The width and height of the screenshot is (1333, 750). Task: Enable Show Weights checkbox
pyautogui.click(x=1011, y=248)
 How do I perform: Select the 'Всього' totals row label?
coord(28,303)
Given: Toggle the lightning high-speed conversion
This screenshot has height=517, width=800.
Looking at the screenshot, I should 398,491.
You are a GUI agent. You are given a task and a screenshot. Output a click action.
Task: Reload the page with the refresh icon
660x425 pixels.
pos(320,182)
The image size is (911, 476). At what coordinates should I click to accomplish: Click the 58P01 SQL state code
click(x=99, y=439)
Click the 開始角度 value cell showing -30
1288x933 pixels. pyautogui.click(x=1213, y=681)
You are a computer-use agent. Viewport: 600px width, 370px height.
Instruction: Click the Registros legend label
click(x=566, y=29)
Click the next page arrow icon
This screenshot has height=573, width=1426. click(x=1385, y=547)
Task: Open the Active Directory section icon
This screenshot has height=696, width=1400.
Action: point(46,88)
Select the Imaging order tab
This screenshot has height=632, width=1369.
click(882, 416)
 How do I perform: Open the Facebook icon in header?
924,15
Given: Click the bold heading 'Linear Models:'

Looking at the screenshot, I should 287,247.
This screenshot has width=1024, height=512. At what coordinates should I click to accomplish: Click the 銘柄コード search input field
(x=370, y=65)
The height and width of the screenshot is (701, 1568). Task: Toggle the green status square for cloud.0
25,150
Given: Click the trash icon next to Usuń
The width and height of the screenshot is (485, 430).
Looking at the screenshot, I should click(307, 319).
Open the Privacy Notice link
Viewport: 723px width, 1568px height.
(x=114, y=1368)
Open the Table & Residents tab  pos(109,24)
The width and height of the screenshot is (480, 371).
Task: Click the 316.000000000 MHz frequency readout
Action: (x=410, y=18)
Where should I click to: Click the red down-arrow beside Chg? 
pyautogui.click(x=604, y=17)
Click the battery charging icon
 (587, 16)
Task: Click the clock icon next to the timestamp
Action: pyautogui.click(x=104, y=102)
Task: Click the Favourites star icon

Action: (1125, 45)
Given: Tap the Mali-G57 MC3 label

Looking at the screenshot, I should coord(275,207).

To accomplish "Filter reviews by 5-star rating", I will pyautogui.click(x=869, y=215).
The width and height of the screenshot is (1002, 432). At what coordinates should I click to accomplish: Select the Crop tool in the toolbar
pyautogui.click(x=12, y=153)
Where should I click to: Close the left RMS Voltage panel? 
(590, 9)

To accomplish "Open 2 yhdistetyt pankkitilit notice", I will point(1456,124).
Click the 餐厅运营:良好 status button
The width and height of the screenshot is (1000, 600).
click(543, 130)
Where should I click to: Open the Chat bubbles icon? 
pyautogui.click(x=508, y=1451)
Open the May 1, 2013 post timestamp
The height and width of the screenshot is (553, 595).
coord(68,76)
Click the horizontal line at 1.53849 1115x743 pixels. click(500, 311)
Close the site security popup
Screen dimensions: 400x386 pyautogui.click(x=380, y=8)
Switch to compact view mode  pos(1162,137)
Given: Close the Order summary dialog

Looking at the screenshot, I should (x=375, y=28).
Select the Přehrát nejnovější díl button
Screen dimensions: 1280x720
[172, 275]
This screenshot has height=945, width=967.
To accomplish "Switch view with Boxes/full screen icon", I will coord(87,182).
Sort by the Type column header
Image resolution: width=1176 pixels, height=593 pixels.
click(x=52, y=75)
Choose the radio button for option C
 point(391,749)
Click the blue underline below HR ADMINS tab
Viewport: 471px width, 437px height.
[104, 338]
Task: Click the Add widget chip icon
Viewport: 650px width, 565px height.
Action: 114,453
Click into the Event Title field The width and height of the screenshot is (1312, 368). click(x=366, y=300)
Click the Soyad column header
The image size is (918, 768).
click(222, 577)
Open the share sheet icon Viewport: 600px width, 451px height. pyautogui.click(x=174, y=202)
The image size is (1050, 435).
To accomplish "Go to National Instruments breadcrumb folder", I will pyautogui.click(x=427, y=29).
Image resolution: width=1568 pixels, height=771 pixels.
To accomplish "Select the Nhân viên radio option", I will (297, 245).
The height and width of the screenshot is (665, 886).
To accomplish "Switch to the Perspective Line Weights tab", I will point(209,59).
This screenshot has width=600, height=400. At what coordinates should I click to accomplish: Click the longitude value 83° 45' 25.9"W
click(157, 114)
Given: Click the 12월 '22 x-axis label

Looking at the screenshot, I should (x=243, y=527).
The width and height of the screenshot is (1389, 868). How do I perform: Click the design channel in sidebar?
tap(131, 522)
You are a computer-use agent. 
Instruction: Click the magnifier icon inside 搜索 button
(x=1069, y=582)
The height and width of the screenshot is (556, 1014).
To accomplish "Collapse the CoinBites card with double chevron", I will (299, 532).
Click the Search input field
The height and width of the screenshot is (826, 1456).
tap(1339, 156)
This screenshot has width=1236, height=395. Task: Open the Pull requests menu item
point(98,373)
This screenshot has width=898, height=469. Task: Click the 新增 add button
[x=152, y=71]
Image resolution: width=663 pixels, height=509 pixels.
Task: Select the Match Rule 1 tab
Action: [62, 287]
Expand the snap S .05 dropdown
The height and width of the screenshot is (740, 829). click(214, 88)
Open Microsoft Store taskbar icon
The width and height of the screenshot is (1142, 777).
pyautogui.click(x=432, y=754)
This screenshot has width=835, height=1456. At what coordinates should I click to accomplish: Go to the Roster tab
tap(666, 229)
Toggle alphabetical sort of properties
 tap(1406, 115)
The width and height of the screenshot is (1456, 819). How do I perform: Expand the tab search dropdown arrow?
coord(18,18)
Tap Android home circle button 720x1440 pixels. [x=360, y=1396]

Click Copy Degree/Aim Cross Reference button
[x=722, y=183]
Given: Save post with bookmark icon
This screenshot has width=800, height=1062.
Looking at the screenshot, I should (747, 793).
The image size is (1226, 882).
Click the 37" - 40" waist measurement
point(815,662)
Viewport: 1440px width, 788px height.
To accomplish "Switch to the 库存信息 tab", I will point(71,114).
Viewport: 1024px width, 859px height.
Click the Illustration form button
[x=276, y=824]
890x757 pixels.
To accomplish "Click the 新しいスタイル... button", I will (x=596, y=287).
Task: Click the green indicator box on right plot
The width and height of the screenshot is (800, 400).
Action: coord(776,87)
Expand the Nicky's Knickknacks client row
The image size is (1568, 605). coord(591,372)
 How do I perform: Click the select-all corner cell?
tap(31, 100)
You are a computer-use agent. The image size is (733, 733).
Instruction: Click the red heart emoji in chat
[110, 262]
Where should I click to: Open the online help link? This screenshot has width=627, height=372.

____________________

* What is needed
Wherever the string "Switch" appears in the records, copy the whole line.

* Solution below
Switch to compact view mode  pos(1162,137)
To accomplish "Switch view with Boxes/full screen icon", I will coord(87,182).
To accomplish "Switch to the Perspective Line Weights tab", I will point(209,59).
To accomplish "Switch to the 库存信息 tab", I will point(71,114).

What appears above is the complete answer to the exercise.